Each line that includes the word "computer" should be copied from the records.

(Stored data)
▼

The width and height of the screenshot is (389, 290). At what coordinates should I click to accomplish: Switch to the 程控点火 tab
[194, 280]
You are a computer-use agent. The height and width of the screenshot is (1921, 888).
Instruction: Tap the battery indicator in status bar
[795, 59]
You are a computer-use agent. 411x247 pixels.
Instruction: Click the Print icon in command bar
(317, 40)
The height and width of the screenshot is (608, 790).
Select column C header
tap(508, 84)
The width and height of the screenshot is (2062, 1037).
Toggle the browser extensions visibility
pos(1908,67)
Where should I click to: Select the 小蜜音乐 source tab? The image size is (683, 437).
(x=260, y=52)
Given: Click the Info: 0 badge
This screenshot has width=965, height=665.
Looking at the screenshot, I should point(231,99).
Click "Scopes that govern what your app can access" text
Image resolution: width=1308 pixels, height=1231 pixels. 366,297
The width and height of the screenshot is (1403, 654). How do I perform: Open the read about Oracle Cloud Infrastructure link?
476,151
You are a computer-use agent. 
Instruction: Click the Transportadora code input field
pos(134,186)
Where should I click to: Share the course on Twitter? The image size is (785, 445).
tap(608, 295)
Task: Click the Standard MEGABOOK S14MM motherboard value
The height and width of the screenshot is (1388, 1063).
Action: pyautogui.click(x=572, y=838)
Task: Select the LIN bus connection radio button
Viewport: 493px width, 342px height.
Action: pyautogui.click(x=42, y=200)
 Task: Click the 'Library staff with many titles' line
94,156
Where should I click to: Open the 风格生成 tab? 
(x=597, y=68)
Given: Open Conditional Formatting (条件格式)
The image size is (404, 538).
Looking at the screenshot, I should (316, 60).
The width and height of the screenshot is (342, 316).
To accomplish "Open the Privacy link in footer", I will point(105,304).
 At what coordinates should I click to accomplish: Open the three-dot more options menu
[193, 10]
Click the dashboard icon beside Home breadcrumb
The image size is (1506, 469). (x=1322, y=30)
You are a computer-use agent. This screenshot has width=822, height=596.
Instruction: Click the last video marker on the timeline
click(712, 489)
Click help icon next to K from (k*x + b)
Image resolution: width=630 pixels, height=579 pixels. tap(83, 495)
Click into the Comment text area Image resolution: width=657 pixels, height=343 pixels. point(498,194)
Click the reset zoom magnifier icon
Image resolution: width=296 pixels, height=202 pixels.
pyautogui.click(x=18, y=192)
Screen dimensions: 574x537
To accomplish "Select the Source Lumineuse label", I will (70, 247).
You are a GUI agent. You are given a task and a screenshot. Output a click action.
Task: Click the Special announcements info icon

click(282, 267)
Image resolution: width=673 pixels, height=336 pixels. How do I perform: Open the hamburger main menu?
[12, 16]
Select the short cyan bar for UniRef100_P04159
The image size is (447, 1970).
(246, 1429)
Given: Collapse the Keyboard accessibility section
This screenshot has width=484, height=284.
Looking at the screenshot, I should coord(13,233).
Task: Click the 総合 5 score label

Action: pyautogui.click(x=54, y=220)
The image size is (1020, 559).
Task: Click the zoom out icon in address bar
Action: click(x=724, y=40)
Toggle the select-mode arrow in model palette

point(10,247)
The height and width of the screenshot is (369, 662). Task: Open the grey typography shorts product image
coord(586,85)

▲

*Response area*.
You are a computer-use agent. The height and width of the screenshot is (1921, 888).
You are a computer-use agent. 411x247 pixels.
You are a computer-use agent. 
You are a computer-use agent. This screenshot has width=822, height=596.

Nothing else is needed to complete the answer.